EXERCISE GOAL -> Would you repeat every line of the material exactly?

DATA SHOWN ->
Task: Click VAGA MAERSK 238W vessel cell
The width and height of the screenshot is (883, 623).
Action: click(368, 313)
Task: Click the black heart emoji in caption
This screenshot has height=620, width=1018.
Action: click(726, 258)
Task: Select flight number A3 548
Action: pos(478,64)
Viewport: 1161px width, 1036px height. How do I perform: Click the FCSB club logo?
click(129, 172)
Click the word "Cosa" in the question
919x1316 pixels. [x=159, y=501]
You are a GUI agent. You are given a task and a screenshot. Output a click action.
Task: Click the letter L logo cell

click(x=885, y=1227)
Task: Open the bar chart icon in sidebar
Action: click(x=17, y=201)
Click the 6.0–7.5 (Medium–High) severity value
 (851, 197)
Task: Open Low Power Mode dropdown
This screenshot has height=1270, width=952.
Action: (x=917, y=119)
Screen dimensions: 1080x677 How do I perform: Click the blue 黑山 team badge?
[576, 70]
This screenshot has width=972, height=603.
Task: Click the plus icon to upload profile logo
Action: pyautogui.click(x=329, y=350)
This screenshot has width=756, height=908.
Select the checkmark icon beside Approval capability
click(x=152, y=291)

TASK ANSWER ->
Task: Click VAGA MAERSK 238W vessel cell
The width and height of the screenshot is (883, 623).
Action: click(368, 313)
Task: Click the black heart emoji in caption
This screenshot has height=620, width=1018.
Action: click(726, 258)
Task: Select flight number A3 548
Action: pos(478,64)
Viewport: 1161px width, 1036px height. How do I perform: Click the FCSB club logo?
click(129, 172)
Click the word "Cosa" in the question
919x1316 pixels. [x=159, y=501]
You are a GUI agent. You are given a task and a screenshot. Output a click action.
Task: Click the letter L logo cell

click(x=885, y=1227)
Task: Open the bar chart icon in sidebar
Action: click(x=17, y=201)
Click the 6.0–7.5 (Medium–High) severity value
 (851, 197)
Task: Open Low Power Mode dropdown
This screenshot has height=1270, width=952.
Action: (x=917, y=119)
Screen dimensions: 1080x677 How do I perform: Click the blue 黑山 team badge?
[576, 70]
This screenshot has width=972, height=603.
Task: Click the plus icon to upload profile logo
Action: pyautogui.click(x=329, y=350)
This screenshot has width=756, height=908.
Select the checkmark icon beside Approval capability
click(x=152, y=291)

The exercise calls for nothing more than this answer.